A liberdade como “possibilidade que tem o indivíduo de exprimir-se de acordo com sua vontade, sua consciência, sua natureza..."

Carlos Roberto Francisquini
Por: Carlos Roberto Francisquini
27/11/2012 às 12h37 Atualizada em 30/11/2012 às 16h00
Pensando com os meus botões

 

 

*Ercílio Alberto

 


 

A situação me causou indignação. Era sábado, 18h50. O sol ainda estava alto. Minha visão estava perfeita.Quando adentrei o pátio da igreja matriz, pude observar alguns adolescentes – três na esquina da livraria e mais três na esquina oposta – com expressão de estudantes do crime. Foi um julgamento efêmero. Minha dúvida era constante. Durante a celebração religiosa meu devaneio levava a me desligar temporariamente do que o padre fomentava sobre o Evangelho. Fiquei pensando com os meus botões o tempo todo. Nesse dia, a missa em si não serviu de nada para mim. Quero dizer, diretamente não, indiretamente muito. Após o término da missa – 20h15 –, o sol estava se esvaindo, fraco. Mas o meu pensamento se encontrava forte e perturbado. Parei alguns segundos do lado de fora, bem em frente à entrada principal da igreja, e constatei a presença de três policiais municipais. Aí tem! Não imaginava exatamente do que se tratava. Continuei com passos lentos até a casa de minha irmã sem me desvencilhar da cena no pátio da igreja. Nesse início de noite não consegui digerir os princípios teológicos. Os filosóficos, sociais se afloraram como os girassóis da Rússia do tamanho da beleza de Sophia Loren. Beleza esta que contrasta totalmente com a do cenário de minha indignação.

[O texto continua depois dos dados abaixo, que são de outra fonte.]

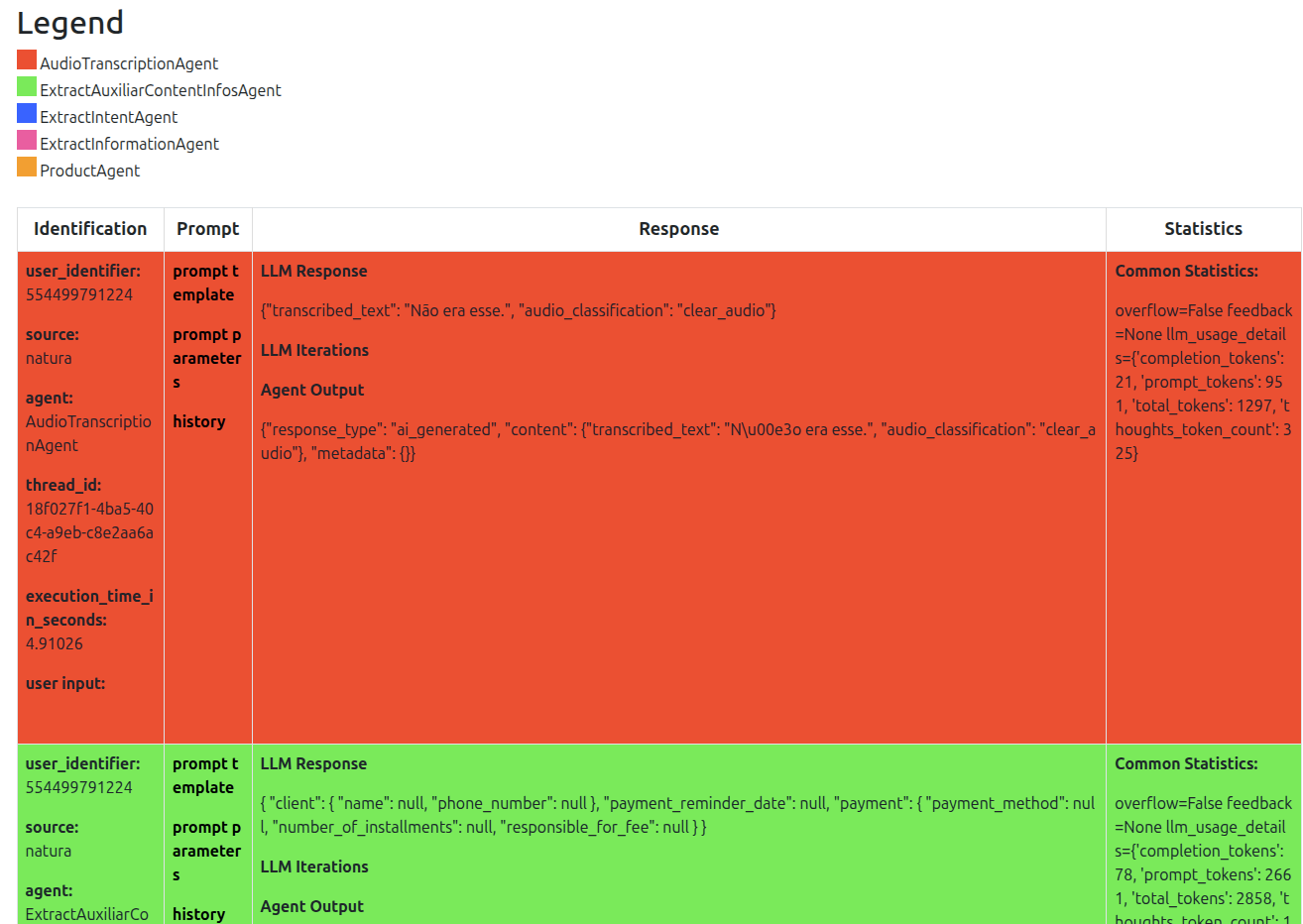The width and height of the screenshot is (1303, 924).
Task: Click the red AudioTranscriptionAgent legend swatch
Action: [27, 59]
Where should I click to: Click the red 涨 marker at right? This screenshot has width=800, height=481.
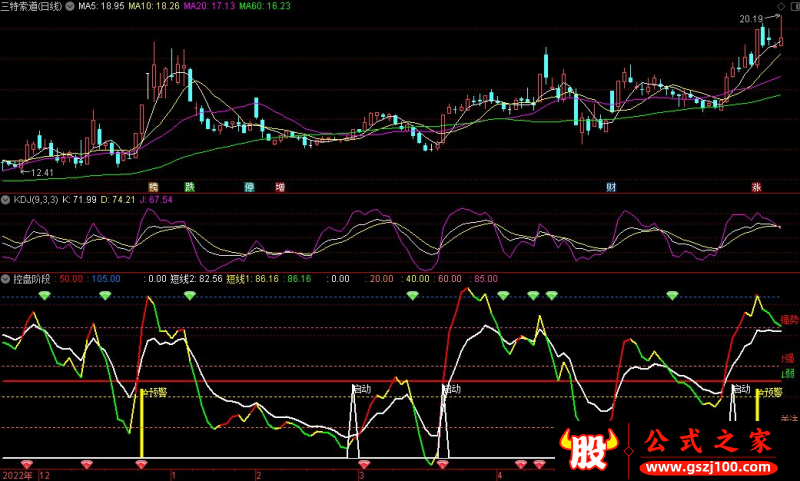pyautogui.click(x=757, y=187)
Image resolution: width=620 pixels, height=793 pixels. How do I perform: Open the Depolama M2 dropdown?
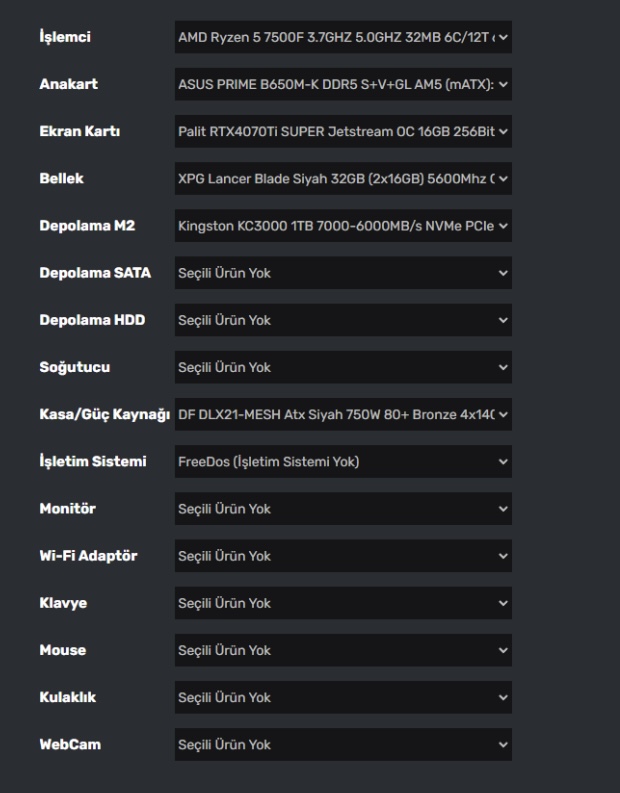(342, 226)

Consultei várias pessoas, e de formas diferentes, constatando que realmente havia uma exagerada preocupação social em relação aos adolescentes que meus olhos registraram. Confesso que fiquei demasiadamente chocado e triste.Indaguei porque essa situação estava se tornando uma constante nos arredores da igreja e se expandindo pela cidade. O sossego acabara de findar – eu pensava inquieto. O que é pior. A liberdade ficara coberta de coroa de flores.

 

*Ercílio Alberto - nascido em Cambará, psicólogo, psicanalista,gerontólogo e escritor.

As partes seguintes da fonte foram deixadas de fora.